Deliberately Flawed

Research is flawed. Incentivising it creates a defective outcome.

But as I sat in a focus group the other day I couldn’t help but wonder if someone had ever deliberately partaken in their competitors’ research just to screw with the results.

That would make a great blog post.

No Comments
  • Anonymous
    Posted at November 8, 2010 9:28pm, 08 November Reply

    Your ignorance of Research is astounding. And if you've seen more than a parcel of Groups – then you'd know that consumers would happily shoot down anything that doesn't fit their outlook.

    Incentive doesn't equate to a positive result, ever.

    A lot more happens beyond the glass, you know. Ask any Planner worth their salt.

  • Zac Martin
    Posted at November 8, 2010 10:17pm, 08 November Reply

    So you're suggesting it's not possible it influence a group of people?

  • Anonymous
    Posted at November 9, 2010 8:38am, 09 November Reply

    Don't try and twist my words – you believe that incentive = result, which is totally wrong.

    Of course it is possible to influence people in groups (isn't that what advertising is for?) – but you'll notice that the best researchers remain impartial, don't lead respondents or guide their thoughts.

    They're the consumer advocates, and it's in their best interest to channel the views of consumers (and not those of the client).

  • Zac Martin
    Posted at November 9, 2010 9:46am, 09 November Reply

    Well it's not hard to twist your words when you write so ambiguously.

    Are you suggesting I believe incentive = good result or incentive = a totally wrong result.

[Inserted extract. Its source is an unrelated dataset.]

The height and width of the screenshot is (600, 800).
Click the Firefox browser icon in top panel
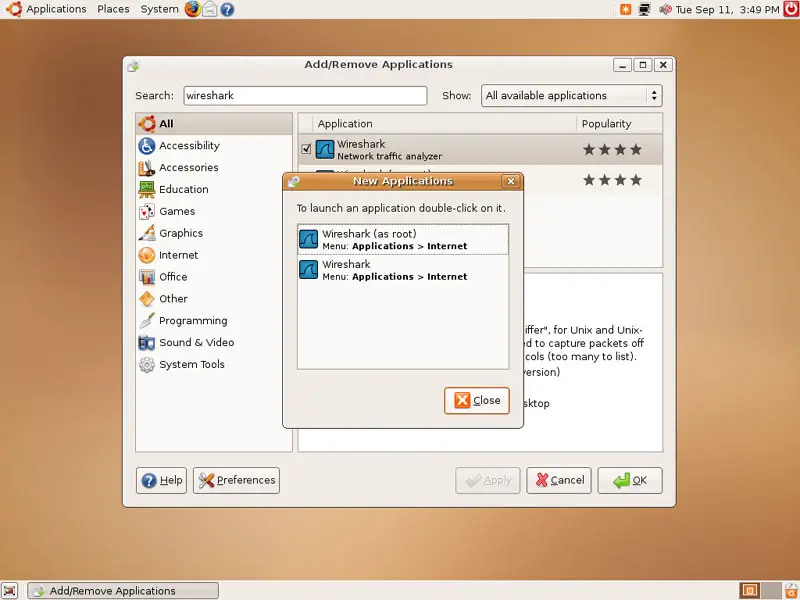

Because I believe in the latter.

    And this post is suggesting that it is not the researchers that manipulate focus groups, but a participant from the competitor. I was merely pointing out how interesting it would be for someone to do, measure their influence and of course highlight how easy it is for someone like myself to lie when we tick the box that says we don't work in advertising.

  • Anonymous
    Posted at November 9, 2010 10:04am, 09 November Reply

    Mmmm I'm coming from your previous, uninformed attacks on Research at large (which you hyperlink constantly to reinforce your position).

    The incentive is an afterthought once the group has begun.

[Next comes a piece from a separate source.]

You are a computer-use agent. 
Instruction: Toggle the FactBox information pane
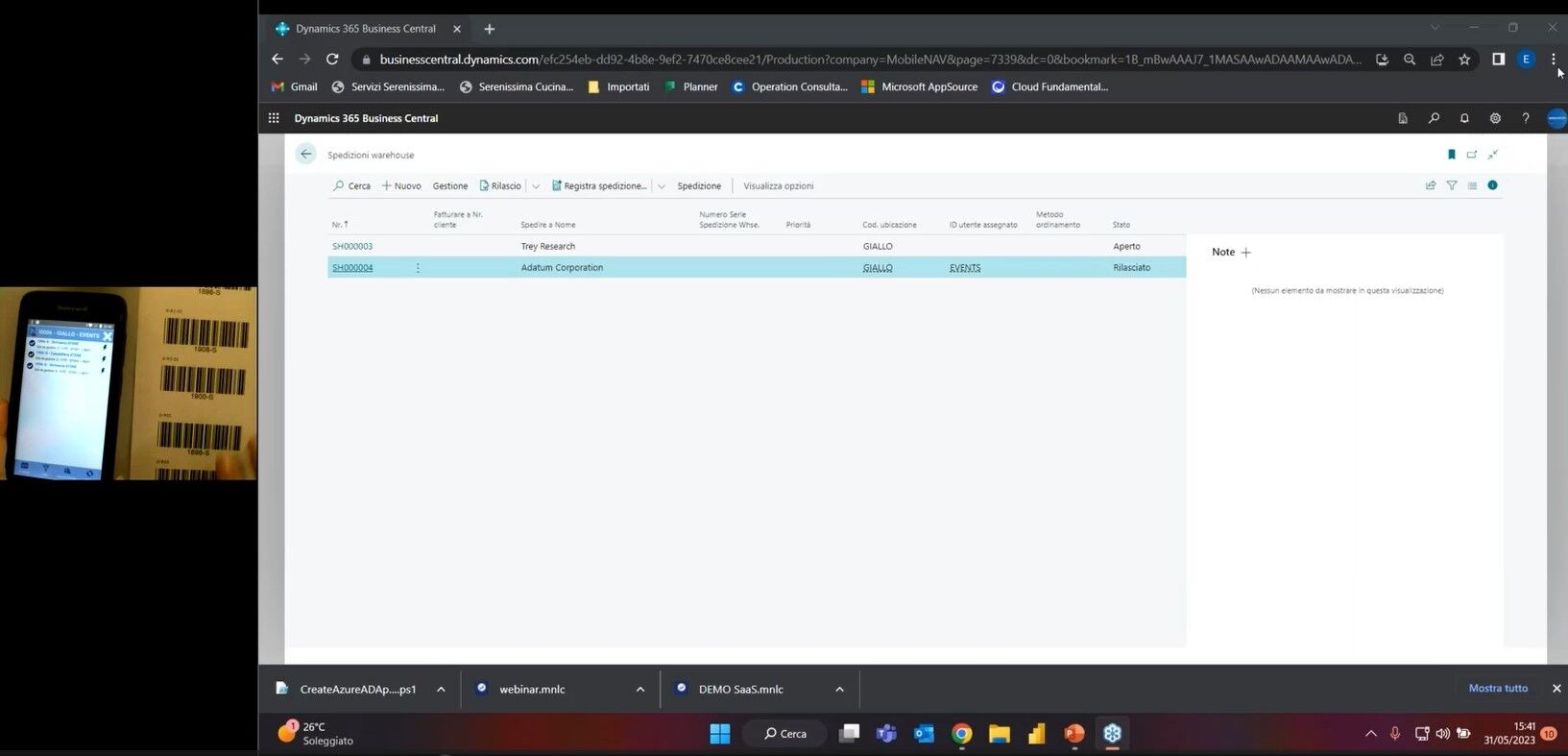(1492, 185)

    And I believe that if a Marketer ever stooped so low to partake in competitiors research – then they're not exactly confident in their own marketing activity.

    And you can always weed out the plants.

  • Jason Tsitsopoulos
    Posted at November 11, 2010 12:30pm, 11 November Reply

    Can just throw my 2cents in the conversation. Whenever I do focus groups I totally know who's doing it, so I base my answers to what they want to here, because I know there's 100 bucks riding on the end of it. As does pretty much every person. The best research is by that french guy who takes the guys on a 3 hour "Journey" and totally puts them out of their element to break the participant down and get to the core problem. I believe the word he looked for was "Dominance" when it came to hummers… And that's why they're bloody rediculous. Anyway the original point is that I twist my way to get the 100 bucks 😀

  • Anonymous
    Posted at November 13, 2010 11:20am, 13 November Reply

    I'm sure the recruiters you've signed up with would be interested in that post, Jason.

  • Zac Martin
    Posted at November 13, 2010 11:35am, 13 November Reply

    Don't you get paid either way Jason? And how I hope the comment above is from a recruiter of yours! Owned! 😛

  • Jason Tsitsopoulos
    Posted at November 15, 2010 11:58am, 15 November Reply

    BAHAHAHA… Nah I use a woman called Marg. She reminds me of an old hag who has her girls working on street corners. LOL!

    Yeah I have actually been to a focus group such as the one described. It was for Mars bar and it wasn't as well executed, so it came off as lame. The guy who was taking the research obviously didn't believe in this method. HA! However I think it still worked to some degree.